→ **TEXT**
=-=-=
Heynckes is a de luxe firefighter. But he is now 74, and was adamant that the 2017-18 title-winning season would be his last. With Hoeness stepping towards retirement, the Heynckes manoeuvre is unlikely to be resumed.

As for the manager Bayern desire most, he is out of bounds. Jurgen Klopp, for many years the club’s nemesis at Dortmund, and the victor over Kovac when Liverpool eased past Bayern in the last-16 of the Champions League, is at Anfield for the long-term, enjoying the view from the top of the Premier League.

Another German, Thomas Tuchel, has Paris Saint-Germain on top of the French league, but Bayern believe Tuchel might become available should PSG again fail to reach at least the last four of the Champions League.

Joachim Low, the Germany maager, could become a target once Hoeness is no longer shaping strategy.

For Flick, the immediate priority is to restore balance to a team that have not kept a clean sheet in eight matches, and whom Eintracht ambushed, with Bayern down to 10 men after less than 10 minutes when Jerome Boateng, left vulnerable as the last defender in Kovac’s hyper-attacking line-up, was sent off.

Naturally, Robert Lewandowski scored for Bayern, as he has in every match he has started this season - he’s on 20 goals already - but by then his side were two down. Not even Bayern’s supreme centre-forward could save his manager’s job.
=-=-=
→ **SUPPLIED INFORMATION**
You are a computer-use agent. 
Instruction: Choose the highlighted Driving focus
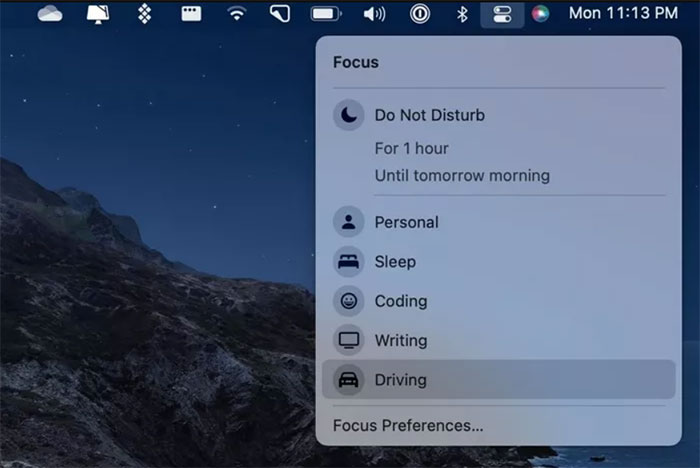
=-=-=
→ **DIRECTIONS**
a: Write out the passage of the Bayern article between "Joachim Low, the Germany" and "was sent off.", inclusive.
b: According to the Bayern article, how many goals has Robert Lewandowski scored so far this season?
Answer from the text on its own, without drawing on the material.

→ **TASK RESPONSES**
a:
Joachim Low, the Germany maager, could become a target once Hoeness is no longer shaping strategy.

For Flick, the immediate priority is to restore balance to a team that have not kept a clean sheet in eight matches, and whom Eintracht ambushed, with Bayern down to 10 men after less than 10 minutes when Jerome Boateng, left vulnerable as the last defender in Kovac’s hyper-attacking line-up, was sent off.

b: 20 goals.